> TASK DIRECTIONS
What lines in the material hold the string "button"? Return every one of them.

> SOURCE DATA
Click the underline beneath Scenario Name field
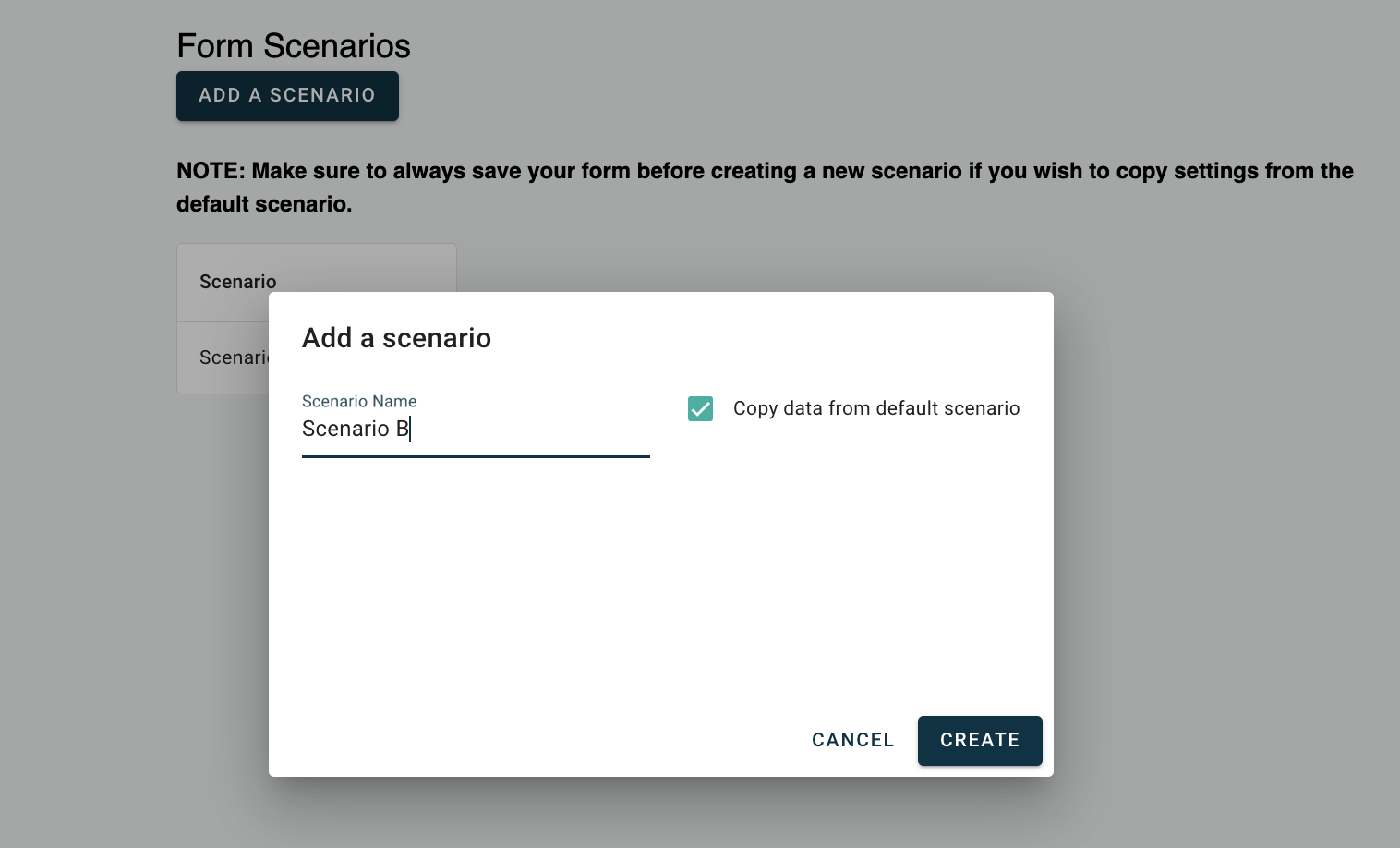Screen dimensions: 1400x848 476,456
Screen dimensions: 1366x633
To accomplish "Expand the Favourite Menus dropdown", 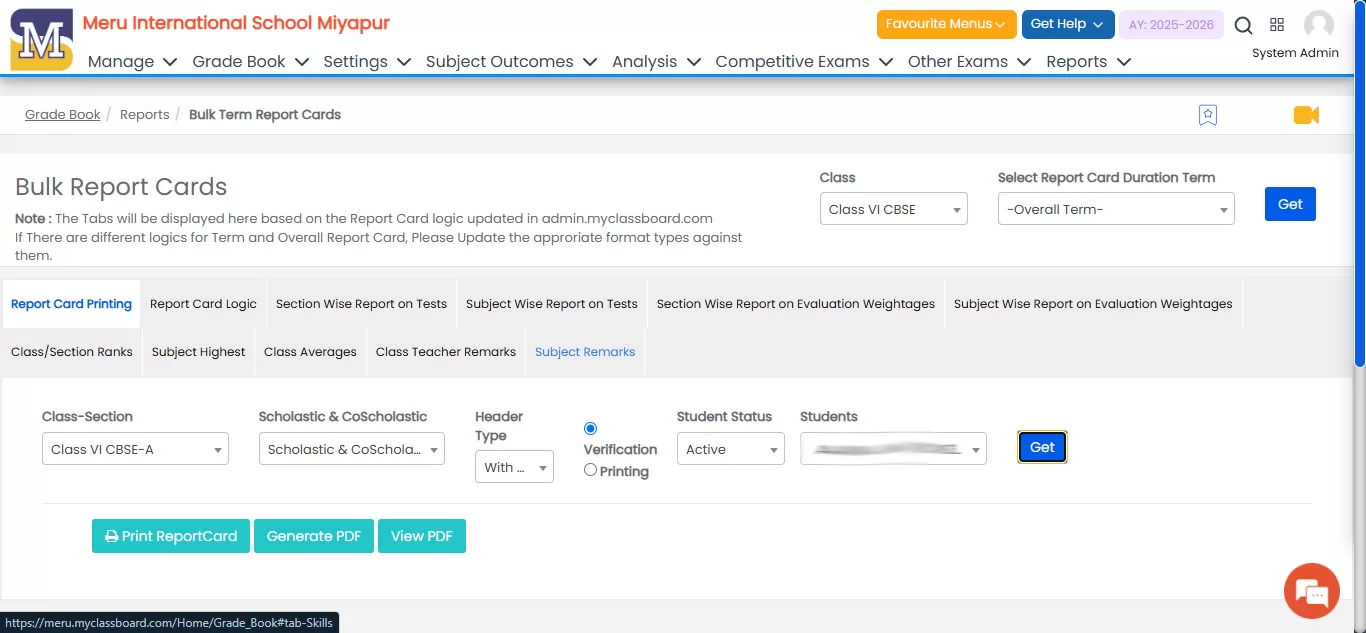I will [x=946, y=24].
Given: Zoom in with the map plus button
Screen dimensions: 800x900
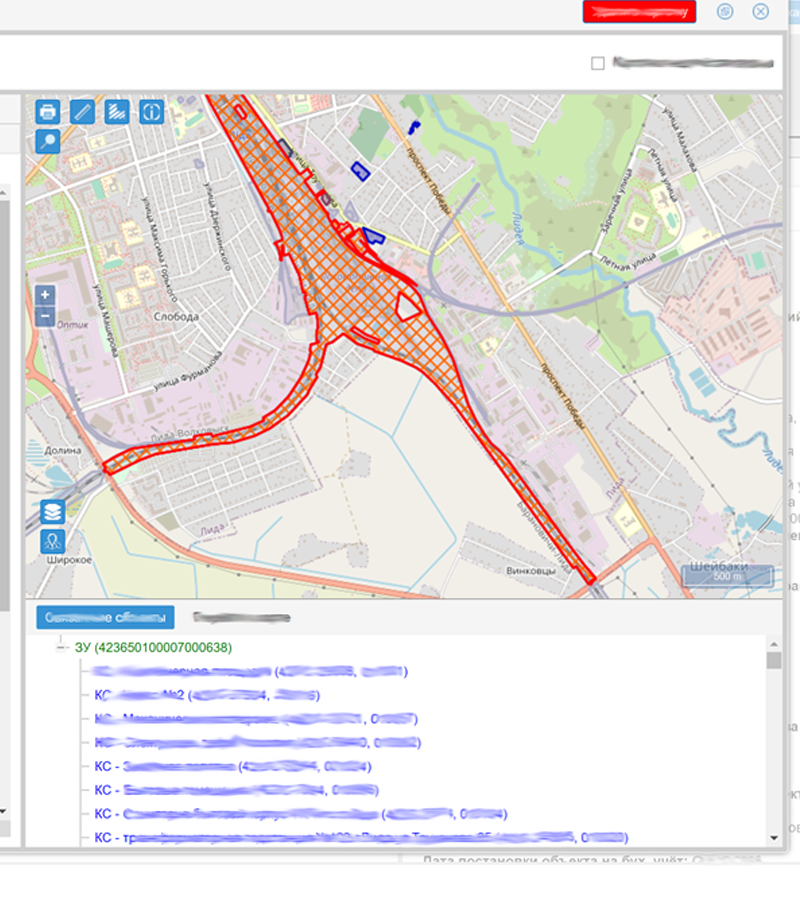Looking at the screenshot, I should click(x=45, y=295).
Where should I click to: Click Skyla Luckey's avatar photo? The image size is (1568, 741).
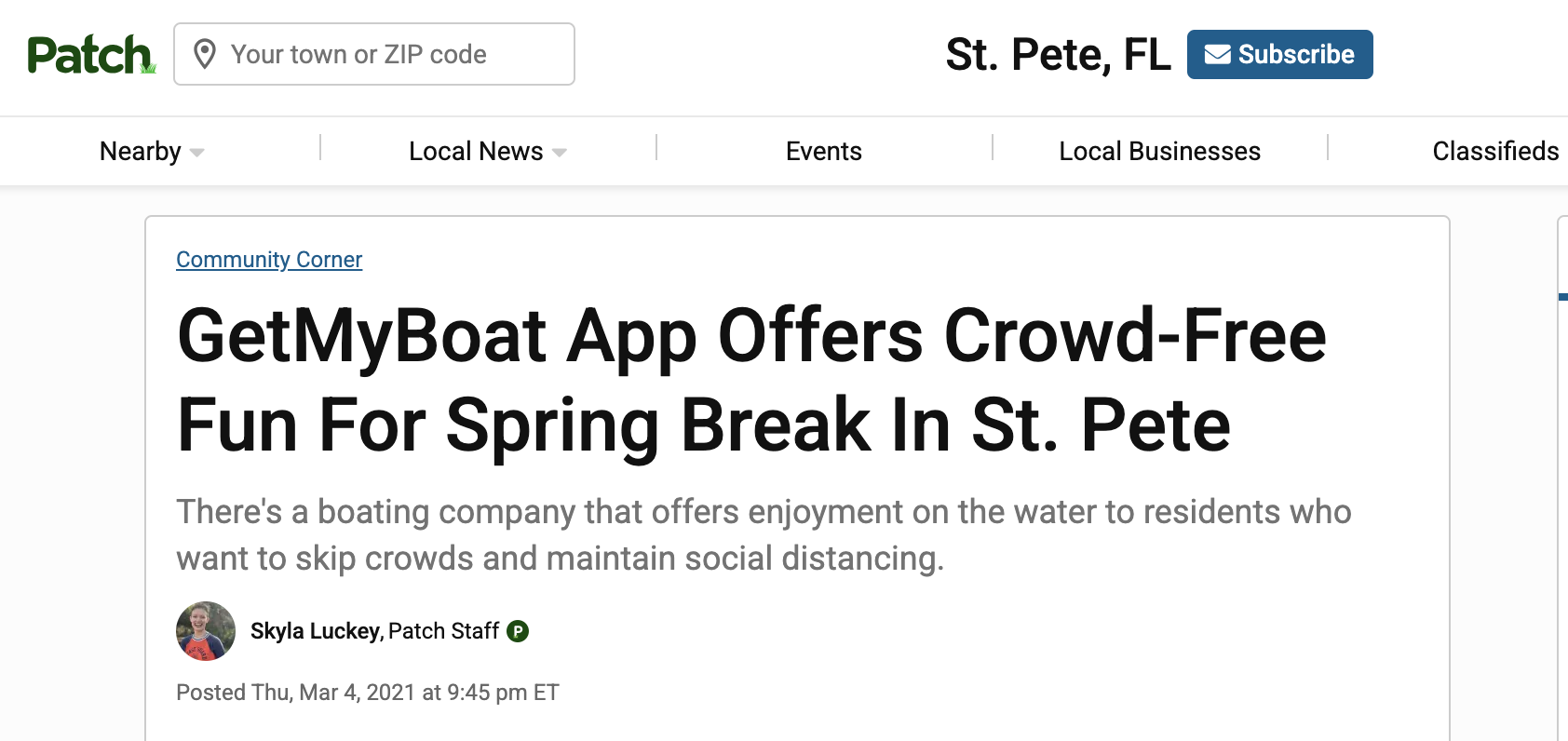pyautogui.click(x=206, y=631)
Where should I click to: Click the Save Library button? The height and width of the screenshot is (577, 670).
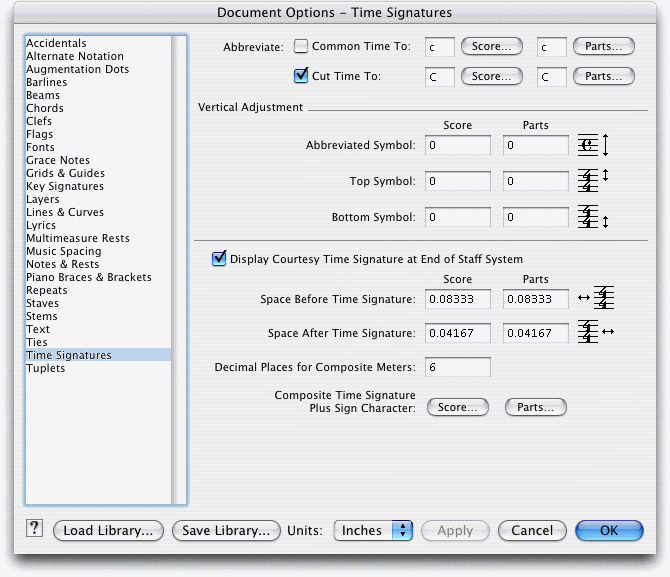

> EXERCISE RESULT
Given: Zoom in with the map plus button
Where should I click to: Click the Save Library button? The height and width of the screenshot is (577, 670).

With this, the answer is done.